Given data ::
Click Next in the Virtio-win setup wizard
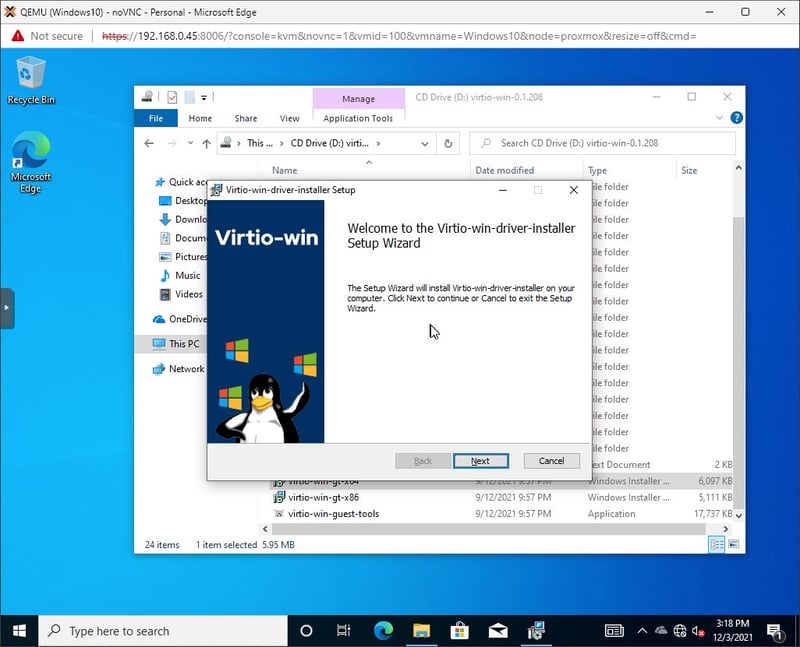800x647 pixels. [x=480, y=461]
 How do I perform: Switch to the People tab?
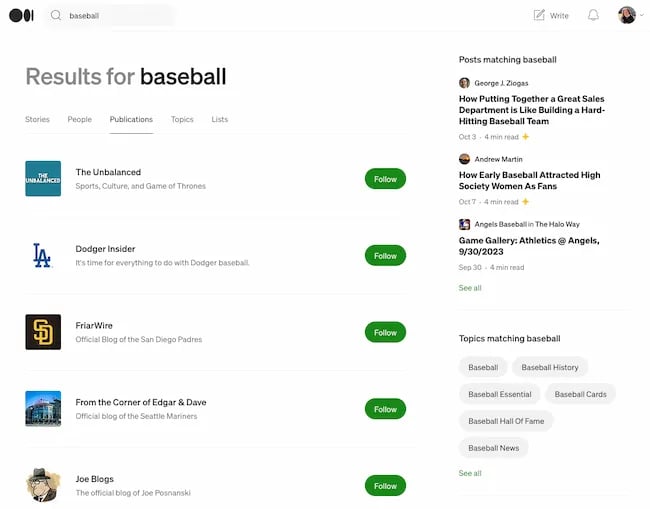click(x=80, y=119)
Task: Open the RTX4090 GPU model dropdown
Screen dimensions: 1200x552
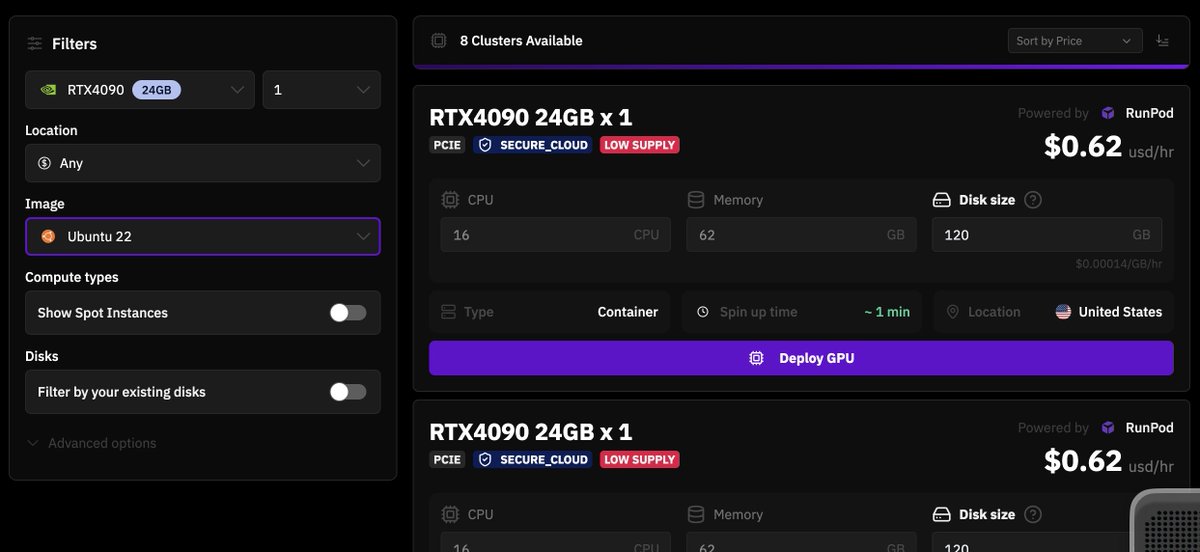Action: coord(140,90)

What the task requires :: Set down every entry above exactly as written. Leave out all pictures.

Output of the task ::
Click Next in the Virtio-win setup wizard
800x647 pixels. [x=480, y=461]
 How do I perform: Switch to the People tab?
click(x=80, y=119)
Task: Open the RTX4090 GPU model dropdown
Screen dimensions: 1200x552
Action: coord(140,90)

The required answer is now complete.